• EXERCISE GOAL
Report only how many lines of the records contain the word "chevron".

• MATERIAL TO PROCESS
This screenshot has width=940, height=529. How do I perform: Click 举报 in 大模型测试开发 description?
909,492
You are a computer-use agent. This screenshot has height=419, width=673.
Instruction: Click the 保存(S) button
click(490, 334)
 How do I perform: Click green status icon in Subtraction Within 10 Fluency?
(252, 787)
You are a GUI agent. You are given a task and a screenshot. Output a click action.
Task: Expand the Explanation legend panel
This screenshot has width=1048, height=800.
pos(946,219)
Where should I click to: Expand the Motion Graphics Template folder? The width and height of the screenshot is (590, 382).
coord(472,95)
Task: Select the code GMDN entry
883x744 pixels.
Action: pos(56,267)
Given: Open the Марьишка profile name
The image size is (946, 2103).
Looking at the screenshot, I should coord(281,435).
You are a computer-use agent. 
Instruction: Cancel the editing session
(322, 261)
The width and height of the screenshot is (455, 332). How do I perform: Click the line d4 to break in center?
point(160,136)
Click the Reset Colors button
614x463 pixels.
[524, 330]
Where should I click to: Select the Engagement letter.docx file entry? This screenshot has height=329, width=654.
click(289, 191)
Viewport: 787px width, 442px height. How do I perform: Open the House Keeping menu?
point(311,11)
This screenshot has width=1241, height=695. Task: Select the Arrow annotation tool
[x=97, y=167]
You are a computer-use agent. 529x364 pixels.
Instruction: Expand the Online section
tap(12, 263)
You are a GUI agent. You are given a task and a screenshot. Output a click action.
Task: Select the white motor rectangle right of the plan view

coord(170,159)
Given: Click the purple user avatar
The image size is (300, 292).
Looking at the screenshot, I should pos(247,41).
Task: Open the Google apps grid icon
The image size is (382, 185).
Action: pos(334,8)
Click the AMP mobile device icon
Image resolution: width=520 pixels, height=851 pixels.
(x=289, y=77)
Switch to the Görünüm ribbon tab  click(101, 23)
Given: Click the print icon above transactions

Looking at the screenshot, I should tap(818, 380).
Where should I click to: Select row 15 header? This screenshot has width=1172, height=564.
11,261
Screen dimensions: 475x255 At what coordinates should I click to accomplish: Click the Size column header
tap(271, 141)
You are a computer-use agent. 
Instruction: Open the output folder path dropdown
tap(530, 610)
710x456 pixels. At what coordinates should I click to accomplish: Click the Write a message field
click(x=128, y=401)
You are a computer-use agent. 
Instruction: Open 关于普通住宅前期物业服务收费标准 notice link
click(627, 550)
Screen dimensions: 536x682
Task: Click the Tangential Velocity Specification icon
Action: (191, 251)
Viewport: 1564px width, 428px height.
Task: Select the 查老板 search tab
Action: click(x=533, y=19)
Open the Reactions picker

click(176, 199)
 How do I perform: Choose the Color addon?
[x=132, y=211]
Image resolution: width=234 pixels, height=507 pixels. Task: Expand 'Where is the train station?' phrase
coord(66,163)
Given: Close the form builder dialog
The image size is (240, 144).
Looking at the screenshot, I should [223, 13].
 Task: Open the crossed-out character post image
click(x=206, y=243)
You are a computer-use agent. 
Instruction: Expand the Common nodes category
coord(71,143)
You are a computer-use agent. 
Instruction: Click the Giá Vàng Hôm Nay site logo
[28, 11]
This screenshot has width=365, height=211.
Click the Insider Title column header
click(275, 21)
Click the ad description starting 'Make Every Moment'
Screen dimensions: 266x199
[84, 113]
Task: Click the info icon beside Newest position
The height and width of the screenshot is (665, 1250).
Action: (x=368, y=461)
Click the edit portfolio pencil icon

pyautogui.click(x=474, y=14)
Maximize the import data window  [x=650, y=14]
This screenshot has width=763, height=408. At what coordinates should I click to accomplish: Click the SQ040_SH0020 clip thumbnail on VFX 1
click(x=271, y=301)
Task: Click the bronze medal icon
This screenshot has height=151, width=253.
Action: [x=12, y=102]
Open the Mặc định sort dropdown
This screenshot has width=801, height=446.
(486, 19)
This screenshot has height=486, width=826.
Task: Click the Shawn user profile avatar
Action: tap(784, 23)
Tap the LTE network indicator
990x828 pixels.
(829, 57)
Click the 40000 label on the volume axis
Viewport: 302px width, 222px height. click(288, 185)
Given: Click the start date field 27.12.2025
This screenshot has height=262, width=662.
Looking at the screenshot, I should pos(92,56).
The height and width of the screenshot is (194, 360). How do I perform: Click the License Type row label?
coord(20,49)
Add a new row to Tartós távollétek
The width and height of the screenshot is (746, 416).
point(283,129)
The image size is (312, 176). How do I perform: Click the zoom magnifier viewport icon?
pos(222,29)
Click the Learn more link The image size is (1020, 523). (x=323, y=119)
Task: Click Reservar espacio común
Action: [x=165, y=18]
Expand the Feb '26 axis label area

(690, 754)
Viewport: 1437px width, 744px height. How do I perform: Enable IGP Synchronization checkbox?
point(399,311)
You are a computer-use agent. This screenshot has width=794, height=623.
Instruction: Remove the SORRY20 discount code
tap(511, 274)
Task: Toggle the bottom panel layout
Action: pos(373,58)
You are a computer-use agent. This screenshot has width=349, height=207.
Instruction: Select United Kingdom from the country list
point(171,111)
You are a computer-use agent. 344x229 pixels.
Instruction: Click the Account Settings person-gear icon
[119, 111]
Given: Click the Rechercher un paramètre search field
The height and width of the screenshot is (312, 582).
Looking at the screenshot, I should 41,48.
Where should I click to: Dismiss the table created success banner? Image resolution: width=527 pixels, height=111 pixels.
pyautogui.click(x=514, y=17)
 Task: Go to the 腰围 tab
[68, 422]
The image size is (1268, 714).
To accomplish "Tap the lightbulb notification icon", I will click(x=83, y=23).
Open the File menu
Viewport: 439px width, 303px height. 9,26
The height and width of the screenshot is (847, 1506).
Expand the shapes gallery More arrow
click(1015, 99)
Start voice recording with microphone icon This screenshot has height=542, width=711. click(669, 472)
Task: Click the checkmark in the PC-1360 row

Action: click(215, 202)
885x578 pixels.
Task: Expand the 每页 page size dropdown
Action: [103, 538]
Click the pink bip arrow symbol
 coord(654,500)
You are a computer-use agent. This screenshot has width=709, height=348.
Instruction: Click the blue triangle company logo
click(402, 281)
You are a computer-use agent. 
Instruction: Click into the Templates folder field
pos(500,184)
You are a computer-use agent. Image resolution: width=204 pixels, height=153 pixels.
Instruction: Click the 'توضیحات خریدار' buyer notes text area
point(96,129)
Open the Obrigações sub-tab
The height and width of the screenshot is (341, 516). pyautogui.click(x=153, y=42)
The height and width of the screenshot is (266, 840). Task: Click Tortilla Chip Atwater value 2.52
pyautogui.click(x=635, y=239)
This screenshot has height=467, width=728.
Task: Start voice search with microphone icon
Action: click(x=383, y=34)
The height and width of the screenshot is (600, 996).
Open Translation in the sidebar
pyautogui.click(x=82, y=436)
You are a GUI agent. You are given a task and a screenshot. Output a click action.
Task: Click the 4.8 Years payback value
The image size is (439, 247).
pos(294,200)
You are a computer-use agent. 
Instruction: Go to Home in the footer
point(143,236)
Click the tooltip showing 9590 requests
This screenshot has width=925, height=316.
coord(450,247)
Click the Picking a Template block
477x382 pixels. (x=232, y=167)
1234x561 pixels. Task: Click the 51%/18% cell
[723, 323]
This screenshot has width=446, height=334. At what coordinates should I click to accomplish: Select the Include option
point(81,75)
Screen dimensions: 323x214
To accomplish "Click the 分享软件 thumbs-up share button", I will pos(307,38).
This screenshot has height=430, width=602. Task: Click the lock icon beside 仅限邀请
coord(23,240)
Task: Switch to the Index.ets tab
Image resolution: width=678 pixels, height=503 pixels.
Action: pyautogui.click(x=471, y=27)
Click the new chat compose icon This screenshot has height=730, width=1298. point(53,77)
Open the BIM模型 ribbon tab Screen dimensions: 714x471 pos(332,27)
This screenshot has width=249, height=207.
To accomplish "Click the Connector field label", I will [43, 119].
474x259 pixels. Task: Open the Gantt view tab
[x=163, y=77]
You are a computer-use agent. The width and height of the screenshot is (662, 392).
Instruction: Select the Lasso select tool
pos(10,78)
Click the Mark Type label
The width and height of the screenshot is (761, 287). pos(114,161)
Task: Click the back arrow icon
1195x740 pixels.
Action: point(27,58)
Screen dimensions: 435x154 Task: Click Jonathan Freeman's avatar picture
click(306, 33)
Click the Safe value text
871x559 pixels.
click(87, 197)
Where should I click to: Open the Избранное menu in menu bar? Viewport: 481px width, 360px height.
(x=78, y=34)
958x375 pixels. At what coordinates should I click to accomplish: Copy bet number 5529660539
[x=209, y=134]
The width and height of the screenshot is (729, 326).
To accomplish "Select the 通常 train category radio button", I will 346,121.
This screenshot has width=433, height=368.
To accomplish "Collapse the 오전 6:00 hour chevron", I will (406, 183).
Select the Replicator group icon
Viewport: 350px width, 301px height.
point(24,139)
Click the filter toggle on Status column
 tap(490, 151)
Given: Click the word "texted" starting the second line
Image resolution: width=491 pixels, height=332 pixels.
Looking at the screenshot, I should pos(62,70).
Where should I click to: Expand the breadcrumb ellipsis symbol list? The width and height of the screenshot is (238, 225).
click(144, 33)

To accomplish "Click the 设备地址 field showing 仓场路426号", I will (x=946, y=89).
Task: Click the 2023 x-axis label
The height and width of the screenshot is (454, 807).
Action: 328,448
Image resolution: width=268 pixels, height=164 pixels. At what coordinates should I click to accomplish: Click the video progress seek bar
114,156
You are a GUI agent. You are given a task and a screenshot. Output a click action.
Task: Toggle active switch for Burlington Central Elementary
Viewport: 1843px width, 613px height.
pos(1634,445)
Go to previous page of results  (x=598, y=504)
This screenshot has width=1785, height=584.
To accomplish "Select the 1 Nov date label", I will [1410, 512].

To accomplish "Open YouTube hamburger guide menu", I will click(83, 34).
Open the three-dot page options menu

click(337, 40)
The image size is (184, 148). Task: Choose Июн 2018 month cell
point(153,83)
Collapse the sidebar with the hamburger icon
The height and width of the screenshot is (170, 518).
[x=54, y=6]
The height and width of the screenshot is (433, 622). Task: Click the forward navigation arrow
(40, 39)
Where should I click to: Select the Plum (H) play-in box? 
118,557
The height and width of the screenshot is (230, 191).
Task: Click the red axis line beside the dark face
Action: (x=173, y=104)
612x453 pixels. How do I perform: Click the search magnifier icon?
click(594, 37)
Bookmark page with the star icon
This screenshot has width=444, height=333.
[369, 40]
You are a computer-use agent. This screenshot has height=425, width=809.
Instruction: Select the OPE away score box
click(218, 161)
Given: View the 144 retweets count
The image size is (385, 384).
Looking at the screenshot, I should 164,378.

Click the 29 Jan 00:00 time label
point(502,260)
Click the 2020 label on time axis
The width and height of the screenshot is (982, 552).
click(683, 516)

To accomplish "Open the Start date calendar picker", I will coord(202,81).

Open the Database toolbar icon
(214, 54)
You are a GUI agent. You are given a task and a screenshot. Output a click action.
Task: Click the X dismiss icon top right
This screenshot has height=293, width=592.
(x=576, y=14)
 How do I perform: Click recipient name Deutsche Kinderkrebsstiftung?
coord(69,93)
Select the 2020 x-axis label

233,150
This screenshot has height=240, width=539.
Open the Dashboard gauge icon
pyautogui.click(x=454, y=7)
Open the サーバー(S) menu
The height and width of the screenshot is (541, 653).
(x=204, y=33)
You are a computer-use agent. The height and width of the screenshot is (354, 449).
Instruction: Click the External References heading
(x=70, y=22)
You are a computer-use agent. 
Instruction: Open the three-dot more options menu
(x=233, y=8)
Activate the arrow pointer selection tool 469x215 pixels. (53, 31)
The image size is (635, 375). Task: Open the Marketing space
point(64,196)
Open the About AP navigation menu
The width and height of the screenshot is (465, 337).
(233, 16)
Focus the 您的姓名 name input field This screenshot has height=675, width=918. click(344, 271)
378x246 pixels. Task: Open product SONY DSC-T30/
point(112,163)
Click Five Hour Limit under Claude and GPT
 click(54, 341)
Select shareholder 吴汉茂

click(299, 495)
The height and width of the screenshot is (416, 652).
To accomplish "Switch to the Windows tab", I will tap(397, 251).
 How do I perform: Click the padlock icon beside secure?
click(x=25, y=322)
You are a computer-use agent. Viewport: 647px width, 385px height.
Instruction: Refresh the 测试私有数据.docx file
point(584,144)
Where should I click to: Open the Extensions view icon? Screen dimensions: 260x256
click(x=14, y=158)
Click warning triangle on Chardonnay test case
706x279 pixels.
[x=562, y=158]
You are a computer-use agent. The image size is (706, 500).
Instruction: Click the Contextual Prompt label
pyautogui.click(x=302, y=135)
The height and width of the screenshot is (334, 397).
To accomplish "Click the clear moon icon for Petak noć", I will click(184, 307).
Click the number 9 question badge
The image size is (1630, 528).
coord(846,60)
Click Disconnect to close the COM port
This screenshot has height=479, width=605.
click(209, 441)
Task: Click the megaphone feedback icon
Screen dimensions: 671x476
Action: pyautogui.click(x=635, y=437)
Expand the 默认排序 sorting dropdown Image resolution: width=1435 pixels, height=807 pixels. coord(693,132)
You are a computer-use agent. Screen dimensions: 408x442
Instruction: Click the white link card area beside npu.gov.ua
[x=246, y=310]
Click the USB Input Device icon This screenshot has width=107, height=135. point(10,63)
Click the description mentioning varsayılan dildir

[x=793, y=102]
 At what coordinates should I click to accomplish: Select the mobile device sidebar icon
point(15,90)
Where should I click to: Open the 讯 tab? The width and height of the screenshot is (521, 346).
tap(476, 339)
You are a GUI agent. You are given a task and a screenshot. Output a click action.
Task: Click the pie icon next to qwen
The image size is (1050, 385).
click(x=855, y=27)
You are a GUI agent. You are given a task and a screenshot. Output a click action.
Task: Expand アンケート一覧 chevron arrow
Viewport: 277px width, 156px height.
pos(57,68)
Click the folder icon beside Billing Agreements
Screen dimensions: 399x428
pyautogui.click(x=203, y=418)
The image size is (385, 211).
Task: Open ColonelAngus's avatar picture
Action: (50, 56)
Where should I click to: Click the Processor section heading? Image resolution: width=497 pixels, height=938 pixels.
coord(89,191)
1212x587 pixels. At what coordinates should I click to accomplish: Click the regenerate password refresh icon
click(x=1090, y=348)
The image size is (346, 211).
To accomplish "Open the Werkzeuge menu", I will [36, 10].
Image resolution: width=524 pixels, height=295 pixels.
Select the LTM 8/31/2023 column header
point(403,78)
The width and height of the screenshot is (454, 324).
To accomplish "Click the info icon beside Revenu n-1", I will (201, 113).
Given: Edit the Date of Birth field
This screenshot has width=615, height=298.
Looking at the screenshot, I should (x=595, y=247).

• ANSWER AREA
2